The amount of time required to charge a car battery with a 12-volt charger depends largely on the number of amps you use. Below, we will discuss the most common scenarios.

Using 40 amps

If you use forty amps to charge the battery, the car will be charged very quickly. This is good if you need to get back to driving fast, as it may take just a few minutes to fully charge the battery. However, be careful not to overcharge the battery, as that is almost certain to damage your battery.

Using 12 amps

Before you use a 12-amp charger, make sure that you don’t use it by charging from a circuit with multiple outlets and devices. Keep in mind that you also have to figure out the circuit breaker & wiring that your outlet has before you choose to use a 12-amp charger. Ideally, you will get 5 miles of range per hour of charge when using 12 amps.

Using 10 amps

Assuming your car battery is small and about half-discharged, you will be able to restore it to full in about 2-3 hours using a 10-amp charger. If you’re lucky, it won’t take much time to charge — one hour of battery charging may sometimes suffice. If the battery is medium-sized, the amount of time required will go up to 3-4 hours. For a large-sized battery, you can expect anywhere between 4 to 7 hours.

Using 4 amps

If you use 4 amps, you have to expect it to take a bit of time for a full recharge. You will need about 12 hours to reach a full charge if you use this voltage. This is because car batteries generally hold 48 amps. 4 amps is a good choice if you simply want to maintain a certain level of battery charge for a prolonged period of time.

Using 2 amps

Using a 2-amp battery will take you about 1-2 days until your car battery is back to full. This comes down to the fact that the 2-amp battery provides just 1 ampere per hour. You will most commonly use these batteries when doing a trickle charge or to maintain the battery level at a specific number.
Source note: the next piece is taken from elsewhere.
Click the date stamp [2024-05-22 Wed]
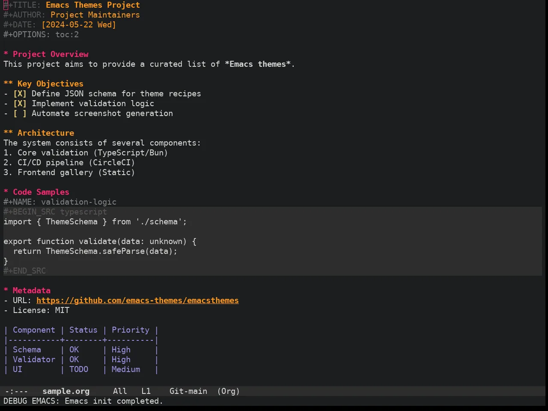Viewport: 548px width, 411px height. (x=79, y=25)
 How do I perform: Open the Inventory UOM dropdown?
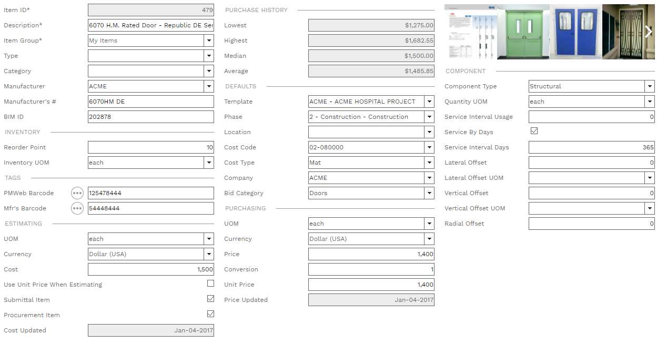[x=209, y=162]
How do you know when a car battery is fully charged?

The best way to tell if your car battery is fully charged is to use a voltmeter, also known as a multimeter. These simple devices tell you all you need to know about the battery & guide you as to when to stop charging.
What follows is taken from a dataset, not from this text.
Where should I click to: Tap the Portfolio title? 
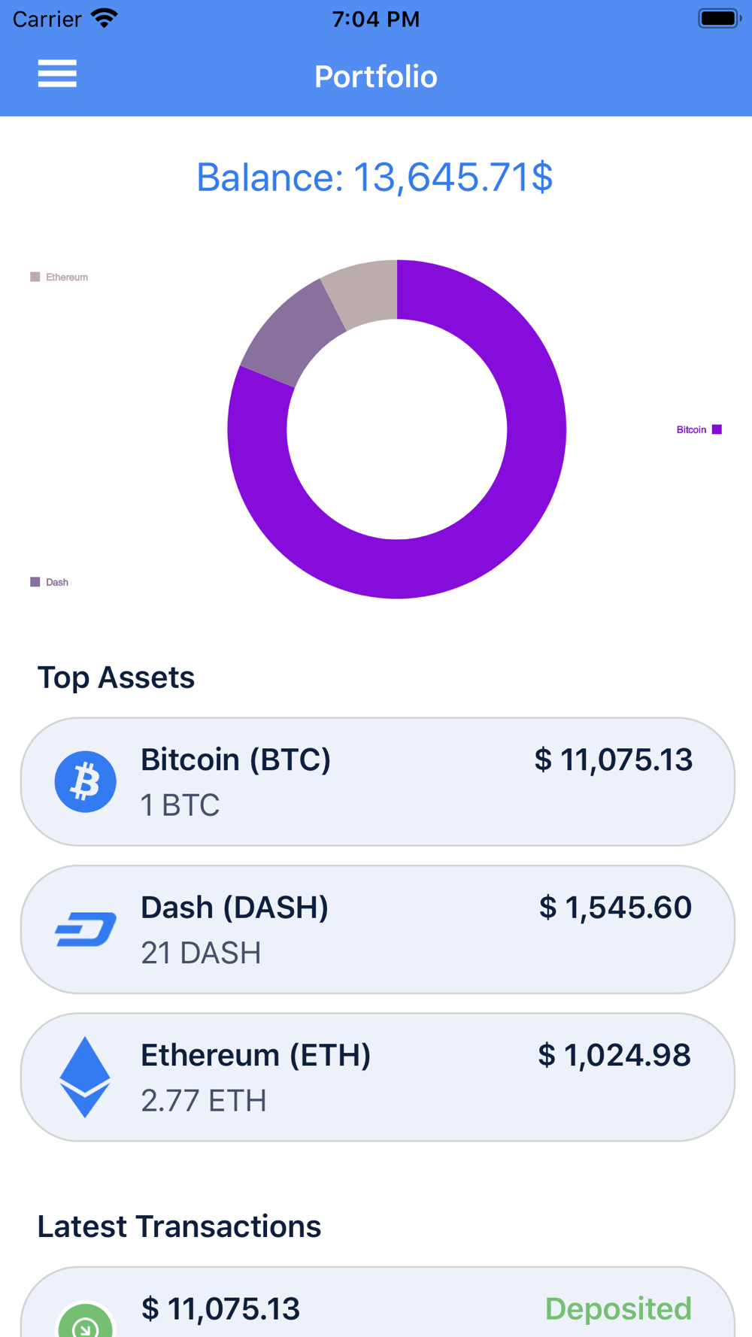pos(376,77)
A fully charged automotive battery should measure at 12.6 volts or above. If your engine is running, the measurement goes up. For a running engine, expect 13.7 to 14.7 volts for a fully charged battery.


Keeping your vehicle battery in top shape is extremely important. As long as you are diligent with your recharges and you keep an eye on battery levels, you should rarely find yourself in a situation when the car cannot start. However, if that happens, there are still things you can do to get back out there.

Remember to frequently charge your battery with a low-amp charger and don’t stress out if you sometimes run into trouble. With just a bit of time, you’ll be on the road soon enough!